O livro denuncia o perigo da escola pública se tornar num local de "doutrinação ideológica". É um alerta para ser levado a sério. Este livro tem indubitável autoridade para se debruçar sobre a lavagem cerebral, já que conta com o contributo de autores que pertencem à Igreja Católica Portuguesa ou à Católica School of Business and Economics. E é precisamente um professor desta faculdade que produz, neste livro, uma brilhante ruptura académica sobre igualdade de género: João César das Neves nega a opressão qualquer opressão sobre as mulheres porque (1) há mais mulheres do que homens e (2) "nunca se queixavam ou manifestavam o seu desagrado". Ou seja, à mulher de César das Neves não basta ser oprimida, deve parecer oprimida.
A associação de Pedro Passos Coelho a estas causas é uma vitória de Montenegro, que tem a oportunidade de "matar o pai" político, processo que já se tinha iniciado quando discordou “totalmente” da posição de Passos sobre a eutanásia. Tal como aconteceu com Gonçalo da Câmara Pereira ou Paulo Núncio, estas ocasiões permitem-lhe fazer o papel de sobrinho com algum mundo que reage com condescendência às parvoíces que os tios mais reaccionários defendem. Montenegro julgava que o seu principal desafio seria moderar a direita radical, mas aparentemente precisará primeiro de moderar a direita moderada.

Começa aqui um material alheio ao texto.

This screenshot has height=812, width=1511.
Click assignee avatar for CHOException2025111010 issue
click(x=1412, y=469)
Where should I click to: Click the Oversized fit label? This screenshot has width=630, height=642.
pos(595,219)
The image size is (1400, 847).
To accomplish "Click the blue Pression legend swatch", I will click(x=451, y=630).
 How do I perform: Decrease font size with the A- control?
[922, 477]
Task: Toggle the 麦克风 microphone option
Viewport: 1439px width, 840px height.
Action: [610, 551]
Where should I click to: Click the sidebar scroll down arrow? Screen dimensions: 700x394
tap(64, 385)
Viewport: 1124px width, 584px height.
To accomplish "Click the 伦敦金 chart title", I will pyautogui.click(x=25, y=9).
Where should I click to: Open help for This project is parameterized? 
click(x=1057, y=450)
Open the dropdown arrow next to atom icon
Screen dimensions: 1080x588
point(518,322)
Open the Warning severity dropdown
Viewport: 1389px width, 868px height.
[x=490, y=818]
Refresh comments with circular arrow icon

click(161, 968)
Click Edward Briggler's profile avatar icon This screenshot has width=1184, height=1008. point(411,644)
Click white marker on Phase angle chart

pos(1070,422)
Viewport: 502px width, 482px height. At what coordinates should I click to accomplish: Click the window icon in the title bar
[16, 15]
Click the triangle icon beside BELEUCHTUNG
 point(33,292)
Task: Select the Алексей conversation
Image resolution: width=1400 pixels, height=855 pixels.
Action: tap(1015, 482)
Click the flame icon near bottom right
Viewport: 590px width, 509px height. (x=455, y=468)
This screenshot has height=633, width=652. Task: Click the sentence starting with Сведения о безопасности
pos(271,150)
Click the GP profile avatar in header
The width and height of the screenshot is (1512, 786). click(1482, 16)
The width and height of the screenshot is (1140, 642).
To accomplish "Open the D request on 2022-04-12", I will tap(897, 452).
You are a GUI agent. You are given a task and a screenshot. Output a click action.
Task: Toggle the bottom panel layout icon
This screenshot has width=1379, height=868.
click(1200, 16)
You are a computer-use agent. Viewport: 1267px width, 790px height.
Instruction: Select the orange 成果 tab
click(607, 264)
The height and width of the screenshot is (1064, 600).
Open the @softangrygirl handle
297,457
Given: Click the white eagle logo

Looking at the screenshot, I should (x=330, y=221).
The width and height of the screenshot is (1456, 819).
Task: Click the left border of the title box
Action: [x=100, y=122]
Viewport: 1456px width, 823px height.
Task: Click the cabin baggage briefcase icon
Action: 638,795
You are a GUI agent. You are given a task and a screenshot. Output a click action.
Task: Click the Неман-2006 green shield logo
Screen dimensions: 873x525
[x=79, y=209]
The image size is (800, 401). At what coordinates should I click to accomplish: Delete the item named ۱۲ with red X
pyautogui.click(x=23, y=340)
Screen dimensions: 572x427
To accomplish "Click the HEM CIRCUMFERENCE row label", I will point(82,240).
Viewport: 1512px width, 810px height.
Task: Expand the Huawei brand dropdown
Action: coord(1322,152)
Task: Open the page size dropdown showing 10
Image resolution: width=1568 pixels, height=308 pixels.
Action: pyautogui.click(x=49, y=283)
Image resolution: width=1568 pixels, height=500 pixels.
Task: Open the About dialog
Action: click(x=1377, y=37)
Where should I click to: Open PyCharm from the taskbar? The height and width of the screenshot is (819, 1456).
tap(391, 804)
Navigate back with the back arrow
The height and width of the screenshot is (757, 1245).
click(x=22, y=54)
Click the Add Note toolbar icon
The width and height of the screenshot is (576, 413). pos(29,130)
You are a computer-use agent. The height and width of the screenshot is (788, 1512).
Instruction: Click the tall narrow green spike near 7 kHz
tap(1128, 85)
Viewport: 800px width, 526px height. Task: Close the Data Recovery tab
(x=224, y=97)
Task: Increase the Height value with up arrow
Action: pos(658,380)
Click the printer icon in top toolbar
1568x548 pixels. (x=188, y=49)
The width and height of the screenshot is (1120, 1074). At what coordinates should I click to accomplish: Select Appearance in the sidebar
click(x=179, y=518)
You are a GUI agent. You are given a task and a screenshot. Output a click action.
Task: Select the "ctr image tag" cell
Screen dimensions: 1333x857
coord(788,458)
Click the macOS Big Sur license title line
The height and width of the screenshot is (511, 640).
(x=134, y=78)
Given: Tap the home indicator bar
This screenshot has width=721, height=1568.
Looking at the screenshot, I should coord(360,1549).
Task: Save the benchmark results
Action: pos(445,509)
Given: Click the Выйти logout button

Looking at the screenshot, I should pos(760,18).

Passos Coelho não é autor de nenhum dos textos do livro. Porém, dado que cada pigarreio seu é interpretado como um regresso sebastiânico, o ex-primeiro-ministro sabe perfeitamente que apresentá-lo constitui uma assunção de afinidade com o conteúdo. Uma das razões que nos levam a aceitar convites para convívios sociais que podíamos perfeitamente rejeitar é o fear of missing out - FOMO. Ora, Pedro Passos Coelho ficou com FOMO do mofo. Em termos de efeitos na política quotidiana, esta iniciativa não é lá muito conservadora. Sobretudo, para quem pretende que o PSD se conserve no poder sem se aliar ao Chega. Numa altura em que o PSD procura afirmar-se como partido de centro, Pedro Passos Coelho é inimigo da família política.